■ WORK ITEM ■
With pictures left out, please repeat word for word the lines from the one containing "The width and" through the end of the records.

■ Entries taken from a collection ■

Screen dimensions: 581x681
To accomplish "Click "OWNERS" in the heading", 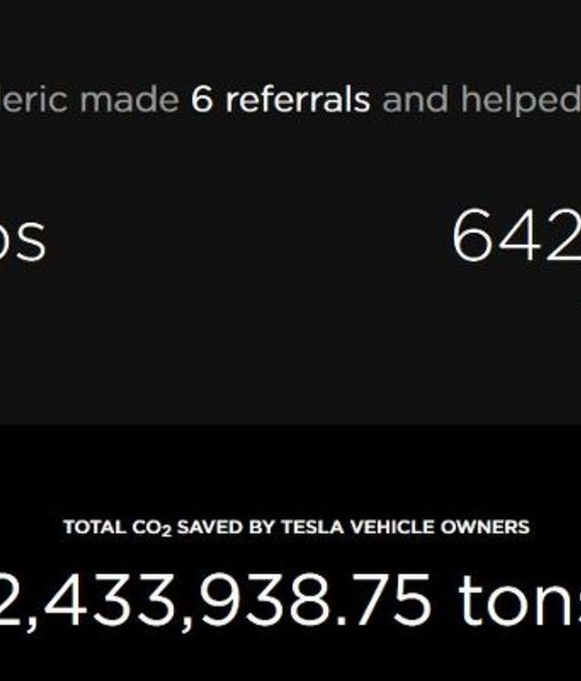I will [485, 528].
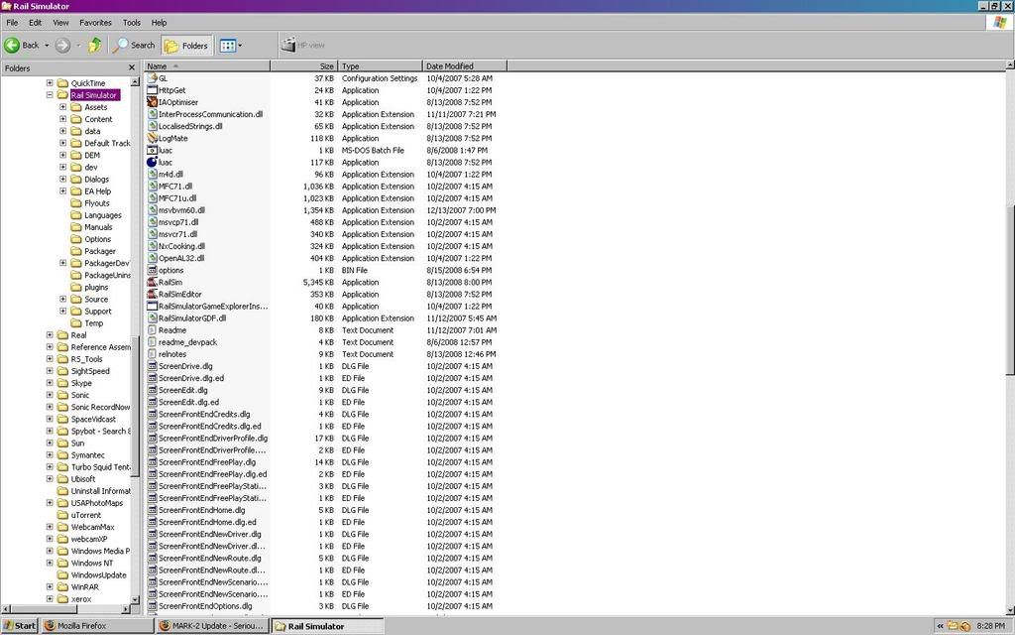Image resolution: width=1015 pixels, height=635 pixels.
Task: Collapse the Rail Simulator tree folder
Action: click(51, 95)
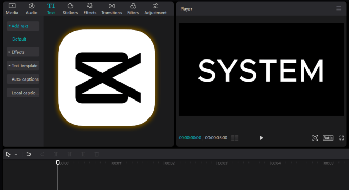Image resolution: width=349 pixels, height=190 pixels.
Task: Toggle the Ratio aspect button
Action: coord(328,138)
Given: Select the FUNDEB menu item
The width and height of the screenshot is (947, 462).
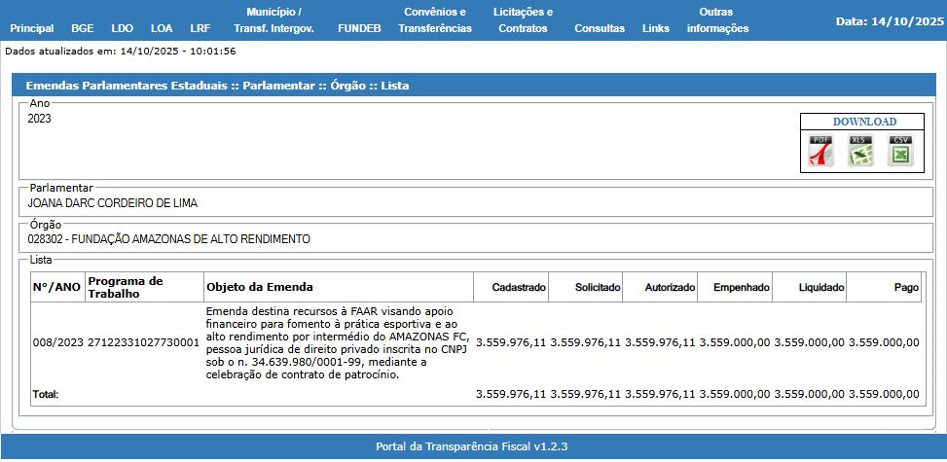Looking at the screenshot, I should (359, 28).
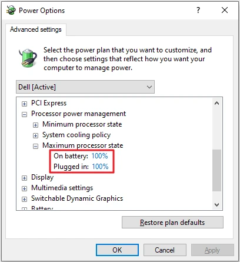Expand the Display settings node

pos(24,178)
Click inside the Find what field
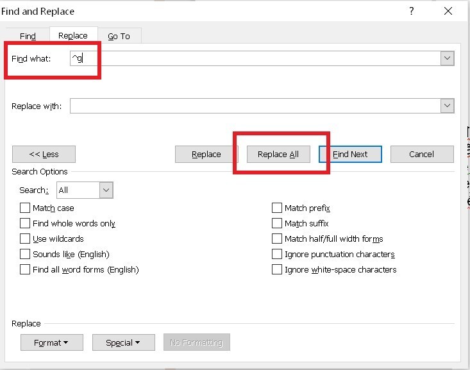Screen dimensions: 470x370 click(x=255, y=58)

■ SOLUTION TO THE EXERCISE ■
The width and height of the screenshot is (947, 462).
Looking at the screenshot, I should (359, 28).
Expand the Display settings node

pos(24,178)
Click inside the Find what field
Screen dimensions: 470x370 click(x=255, y=58)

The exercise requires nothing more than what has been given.